Toy-bots take in $53 million over the long weekend, Melissa McCarthy's comedy takes in $32.9 million
Even in its second week, “Transformers: Age of Extinction” was way too much for Melissa McCarthy's comedy “Tammy” and two other wide openers at a feeble July 4 weekend box office.
Michael Bay‘s rampaging toy-bots became the first summer movie to hold onto the No. 1 spot at the box office, bringing in an estimated $53 million over the five days. “Tammy” took in a lackluster $32.9 million during the same period.

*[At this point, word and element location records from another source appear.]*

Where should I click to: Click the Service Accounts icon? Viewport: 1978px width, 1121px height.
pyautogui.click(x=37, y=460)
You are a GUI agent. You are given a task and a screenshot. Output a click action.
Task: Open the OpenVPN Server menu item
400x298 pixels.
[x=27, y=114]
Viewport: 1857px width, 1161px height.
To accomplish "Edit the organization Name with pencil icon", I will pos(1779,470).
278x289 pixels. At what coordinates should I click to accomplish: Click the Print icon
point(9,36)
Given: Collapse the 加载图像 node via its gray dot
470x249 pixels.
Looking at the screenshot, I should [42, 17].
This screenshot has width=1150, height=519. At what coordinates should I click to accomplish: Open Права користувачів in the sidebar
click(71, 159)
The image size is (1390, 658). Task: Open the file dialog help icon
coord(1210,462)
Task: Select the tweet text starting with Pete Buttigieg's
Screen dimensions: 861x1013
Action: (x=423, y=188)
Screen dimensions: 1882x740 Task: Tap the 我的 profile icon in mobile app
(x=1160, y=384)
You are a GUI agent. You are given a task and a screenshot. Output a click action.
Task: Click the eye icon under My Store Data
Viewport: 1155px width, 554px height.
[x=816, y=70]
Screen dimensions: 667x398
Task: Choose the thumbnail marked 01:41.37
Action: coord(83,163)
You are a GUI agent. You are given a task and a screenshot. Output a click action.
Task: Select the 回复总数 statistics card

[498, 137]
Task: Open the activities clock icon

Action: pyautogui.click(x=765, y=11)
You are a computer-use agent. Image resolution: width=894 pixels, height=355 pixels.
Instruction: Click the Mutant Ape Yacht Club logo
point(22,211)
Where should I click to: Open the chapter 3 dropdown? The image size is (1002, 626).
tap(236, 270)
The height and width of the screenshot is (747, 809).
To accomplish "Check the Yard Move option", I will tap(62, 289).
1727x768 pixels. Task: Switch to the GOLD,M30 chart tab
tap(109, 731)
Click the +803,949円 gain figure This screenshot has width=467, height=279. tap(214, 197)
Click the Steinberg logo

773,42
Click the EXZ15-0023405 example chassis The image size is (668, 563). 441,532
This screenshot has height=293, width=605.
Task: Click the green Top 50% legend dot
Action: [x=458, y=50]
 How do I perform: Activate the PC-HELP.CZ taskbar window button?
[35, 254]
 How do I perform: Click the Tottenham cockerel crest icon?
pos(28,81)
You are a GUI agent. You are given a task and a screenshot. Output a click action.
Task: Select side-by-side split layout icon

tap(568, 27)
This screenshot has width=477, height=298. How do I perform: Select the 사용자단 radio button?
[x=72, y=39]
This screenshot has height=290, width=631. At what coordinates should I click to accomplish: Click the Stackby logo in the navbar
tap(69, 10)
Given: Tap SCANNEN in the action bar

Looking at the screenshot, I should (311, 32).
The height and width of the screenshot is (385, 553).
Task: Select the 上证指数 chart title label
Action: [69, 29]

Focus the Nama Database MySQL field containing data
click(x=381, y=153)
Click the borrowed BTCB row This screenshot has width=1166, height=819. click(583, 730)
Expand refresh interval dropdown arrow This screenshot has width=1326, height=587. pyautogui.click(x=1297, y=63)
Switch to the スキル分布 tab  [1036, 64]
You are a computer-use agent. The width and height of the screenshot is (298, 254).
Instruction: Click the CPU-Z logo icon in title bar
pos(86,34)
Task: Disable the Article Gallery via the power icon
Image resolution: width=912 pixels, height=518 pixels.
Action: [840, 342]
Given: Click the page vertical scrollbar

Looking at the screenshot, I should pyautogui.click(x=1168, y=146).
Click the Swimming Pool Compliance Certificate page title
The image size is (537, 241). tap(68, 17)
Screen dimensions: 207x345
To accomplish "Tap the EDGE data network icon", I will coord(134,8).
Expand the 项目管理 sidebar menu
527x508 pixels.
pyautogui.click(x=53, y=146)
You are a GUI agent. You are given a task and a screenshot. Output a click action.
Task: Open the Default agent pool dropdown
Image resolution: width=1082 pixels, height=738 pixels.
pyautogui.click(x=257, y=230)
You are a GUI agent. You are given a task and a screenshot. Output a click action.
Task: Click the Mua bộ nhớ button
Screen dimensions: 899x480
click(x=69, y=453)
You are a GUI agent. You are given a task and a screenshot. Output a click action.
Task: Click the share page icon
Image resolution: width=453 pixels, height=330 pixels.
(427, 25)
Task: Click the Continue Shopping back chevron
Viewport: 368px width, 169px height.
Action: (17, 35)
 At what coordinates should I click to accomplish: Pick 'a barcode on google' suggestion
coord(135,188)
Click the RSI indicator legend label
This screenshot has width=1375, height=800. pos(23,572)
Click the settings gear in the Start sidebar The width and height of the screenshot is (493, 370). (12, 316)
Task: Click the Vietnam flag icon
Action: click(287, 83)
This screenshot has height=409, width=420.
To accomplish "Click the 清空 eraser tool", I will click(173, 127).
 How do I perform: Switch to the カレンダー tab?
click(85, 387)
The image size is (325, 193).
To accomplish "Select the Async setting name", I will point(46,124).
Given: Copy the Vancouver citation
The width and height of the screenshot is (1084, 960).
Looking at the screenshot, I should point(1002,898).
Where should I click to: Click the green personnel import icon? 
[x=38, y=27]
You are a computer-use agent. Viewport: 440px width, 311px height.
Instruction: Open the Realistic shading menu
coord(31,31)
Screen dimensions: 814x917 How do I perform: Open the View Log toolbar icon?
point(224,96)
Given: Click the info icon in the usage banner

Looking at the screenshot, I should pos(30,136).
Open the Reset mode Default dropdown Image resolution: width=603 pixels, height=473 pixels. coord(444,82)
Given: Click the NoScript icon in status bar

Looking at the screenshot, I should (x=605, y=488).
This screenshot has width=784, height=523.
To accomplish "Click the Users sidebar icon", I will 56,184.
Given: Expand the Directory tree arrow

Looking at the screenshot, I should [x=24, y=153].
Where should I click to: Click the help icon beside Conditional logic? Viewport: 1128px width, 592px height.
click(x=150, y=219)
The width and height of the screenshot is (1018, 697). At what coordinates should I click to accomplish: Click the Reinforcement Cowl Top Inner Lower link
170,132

The overall holiday weekend was a major dud, down roughly 45 percent from last year when “Despicable Me 2” led the way with $143 million over the five days. With Independence Day falling on a Friday, fireworks stole potential moviegoers’ attention. And the lack of a tentpole movie opening hurt, too. The winning three-day total of $36.4 million for “Age of Extinction” was the lowest on a July 4 weekend since 1998, when Bay's “Armageddon” copped the top spot with $36 million.
The weekend's other wide openers — the horror movie “Deliver Us From Evil” and the low-budget family film “Earth to Echo,” wound up in third and sixth place, with $15 million and $13.5 million over the five days respectively. Holdovers “22 Jump Street” and “How to Train Your Dragon 2” were fourth and fifth.
From the start, the weekend didn't feel like a fair fight and it wasn't. “Age of Extinction,” which stars Mark Wahlberg and is one of only three Paramount releases this summer, cost well over $300 million to make and market and is a global blockbuster. It's taken in nearly $175 million domestically and, with another $95.8 million overseas this weekend, it has made more than $400 million internationally in just 12 days. “Age of Extinction” held the No. 1 position in all 37 foreign markets in which it played.
The R-rated road trip comedy “Tammy,” which was produced by the comedienne and her husband Ben Falcone, cost around $20 million to make. The budget makes the soft $21.1 million three-day total, way under her recent hits “Identity Thief” ($34 million) and “The Heat” ($39 million), easier to swallow for distributor Warner Bros. But it's still a disappointment. The studio had hoped “Tammy,” which marked Falcone's directing debut and co-starred Susan Sarandon, would top $40 million for the long weekend.
Critics ripped the film – it's at 26 percent on Rotten Tomatoes — and moviegoers weren't much more impressed, giving it a weak “C+” CinemaScore grade.
The total for “Earth to Echo,” which brought in $8.2 million from Friday-Sunday, was in line with its modest expectations. The found-footage movie from Panay Films about kids finding a lost alien was acquired last year by Relativity for $13 million from Disney.
Its CinemaScore was an “A-,” offering hope for some long-term playability in a summer short on family fare. Dave Green made his directorial debut on “Earth to Echo,” which stars Teo Halm, Brian Bradley, Reese Hartwig and Ella Linnea Wahlestedt.
The fact that Sony Screen Gems’ “Deliver Us From Evil” was the summer's first horror film didn't make much difference in what's been a tough year for the genre. Last summer, “The Conjuring” and “The Purge” were counter-programming hits, but there hasn't even been a horror movie released wide since “Oculus” in April.
The $30 million tale of a New York cop (Eric Bana) who teams with a renegade priest (Edgar Ramirez) to fight demonic possessions drew the right crowd — split evenly on both male-female and over-under 25 years of age — it just wasn't big enough.
The Dinesh d'Souza documentary “America,” a followup to the 2012 breakout hit “2016: Obama's America,” finished just out of the top ten with $2.7 million from Friday-Sunday and roughly $4 million over the five days. Its biggest day was Independence Day, when it took more than $1 million. It was playing on 1,105 theaters.
“America,” which was co-directed by John Sullivan and produced by Gerald R. Molen (“Schindler's List,” “Jurassic Park”), received an “A+” CinemaScore from first-night moviegoers.